▶ [What the task asks]: Each line of the data below should be restated exactly, with images left out.
Source material section start
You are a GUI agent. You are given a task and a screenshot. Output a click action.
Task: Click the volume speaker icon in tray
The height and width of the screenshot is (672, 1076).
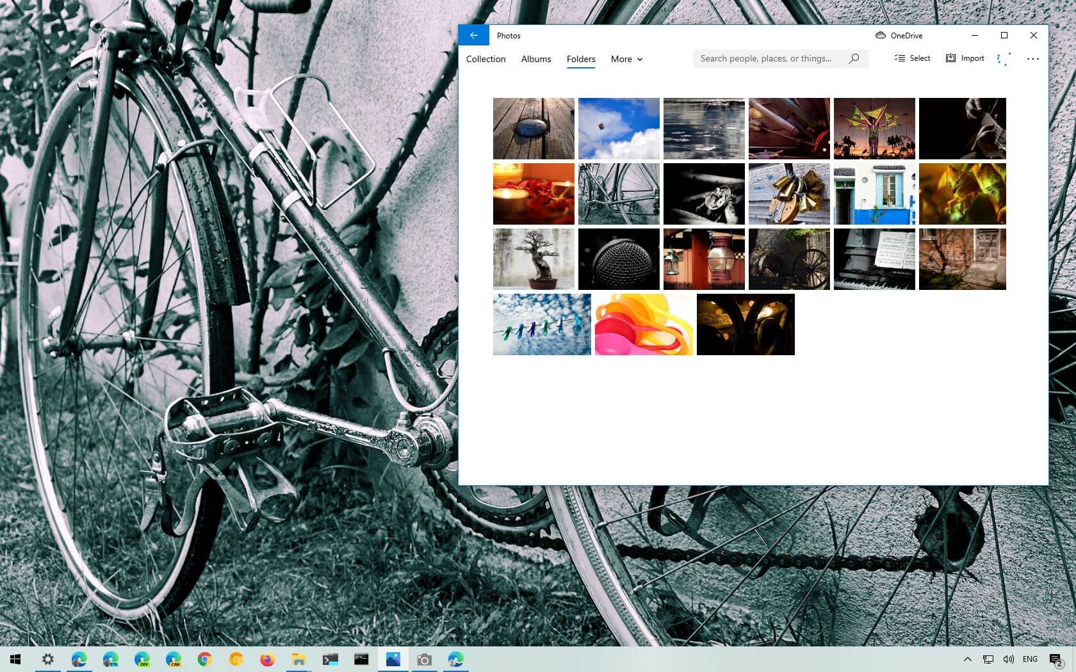pyautogui.click(x=1008, y=659)
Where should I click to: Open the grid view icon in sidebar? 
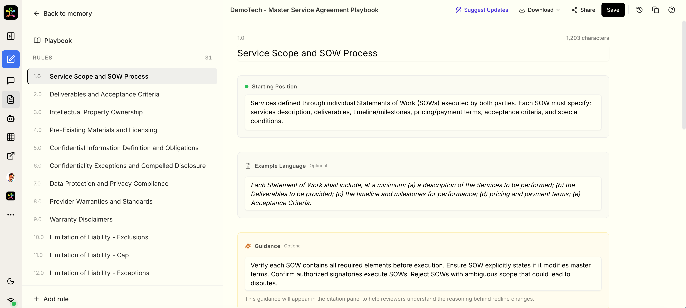(11, 137)
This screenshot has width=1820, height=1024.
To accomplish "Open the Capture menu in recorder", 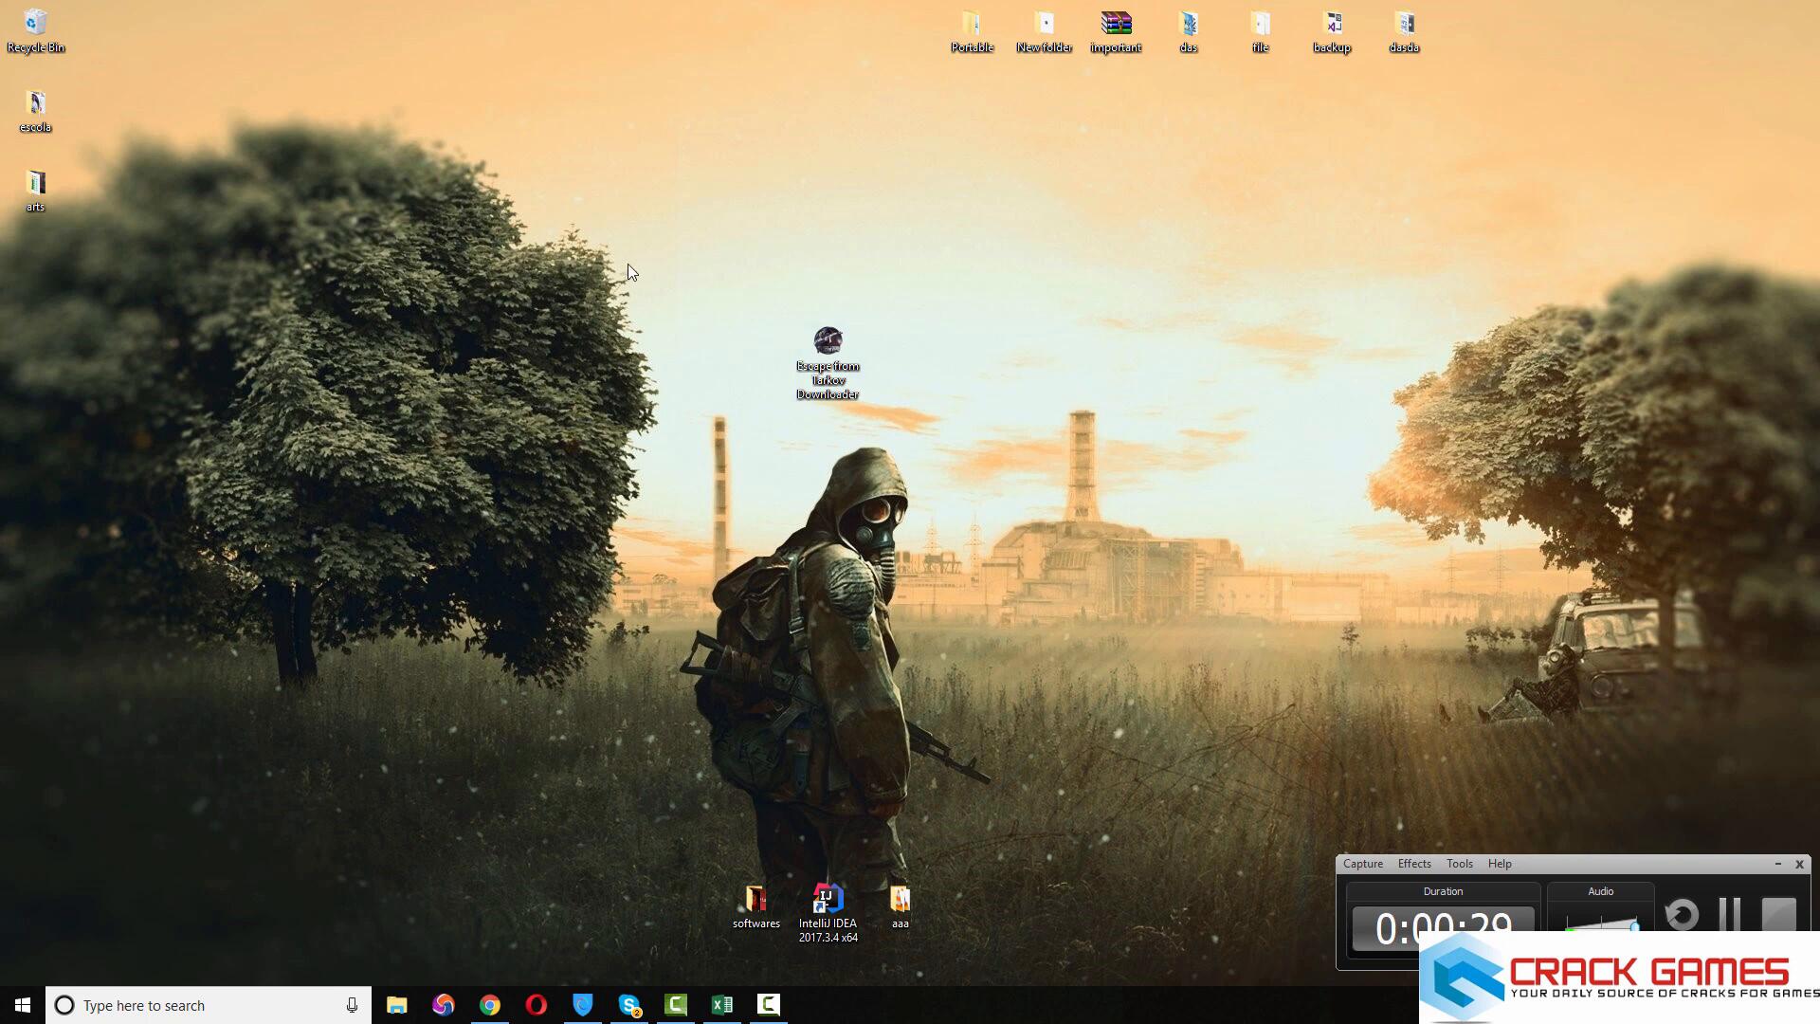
Source material section end
▶ [Answer section]:
You are a GUI agent. You are given a task and a screenshot. Output a click action.
Task: Click the volume speaker icon in tray
The height and width of the screenshot is (672, 1076).
pyautogui.click(x=1008, y=659)
Where should I click to: Open the grid view icon in sidebar? 
(11, 137)
This screenshot has width=1820, height=1024.
To accomplish "Open the Capture menu in recorder", 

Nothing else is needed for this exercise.